Baca juga: IDI: kasus Dokter Soeko bisa pengaruhi layanan kesehatan di pedalaman
Yusak mengaku, jarang ada dokter yang minta di Puskesmas Kaggime maupun Puskesmas Nambunage yang bertugas selama satu tahun. Namun dokter Soeko tidak demikian. Selama masa baktinya, sangat dekat dengan masyarakat.
Beliau sangat mengetahui kondisi masyarakat, kondisi kejiwaan, menyatu dengan adat dan budaya masyarakat di dua Puskesmas tempat ia bertugas.

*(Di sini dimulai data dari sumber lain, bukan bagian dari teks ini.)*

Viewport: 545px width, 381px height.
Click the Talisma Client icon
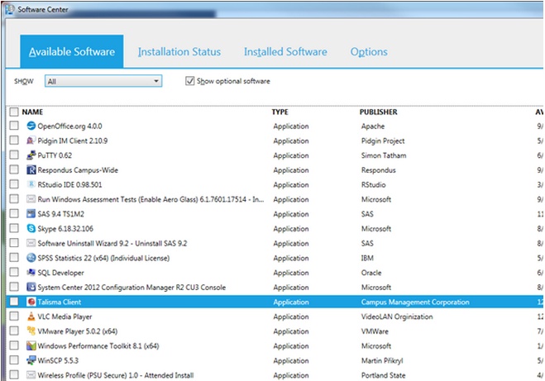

"Oleh karena itu, kita semua merasa kehilangan dengan kepergian dokter Soeko yang tidak sangka ini. Jadi kalau beliau ke Karubaga, ibu Kota Kabupaten Tolikara itu kadang satu bulan sekali itu pun hanya sehari lalu kembali lagi," katanya.
Ia menambahkan, sebelum bertugas di Tolikara, dr Soke pernah lama bertugas di Kurulu, Wamena, Kabupaten Jayawijaya.
Pada Senin, 23 September 2019 lalu, dokter Soeko sementara berada di Wamena, kemudian hendak melakukan perjalanan kembali ke Tolikara. Namun, ketika di tengah perjalanan, ia diadang oleh masa demo lalu dianiaya. Setelah dianiaya, sempat dia dilarikan ke RSUD Wamena namun nyawanya tidak tertolong, meninggal dunia.
Aksi unjuk rasa yang berujung kerusuhan di Wamena, Senin (23/9) lalu mengakibatkan setidaknya 30 orang meninggal dunia dan ratusan bangunan milik pemerintah maupun swasta rusak atau dibakar oleh pendemo.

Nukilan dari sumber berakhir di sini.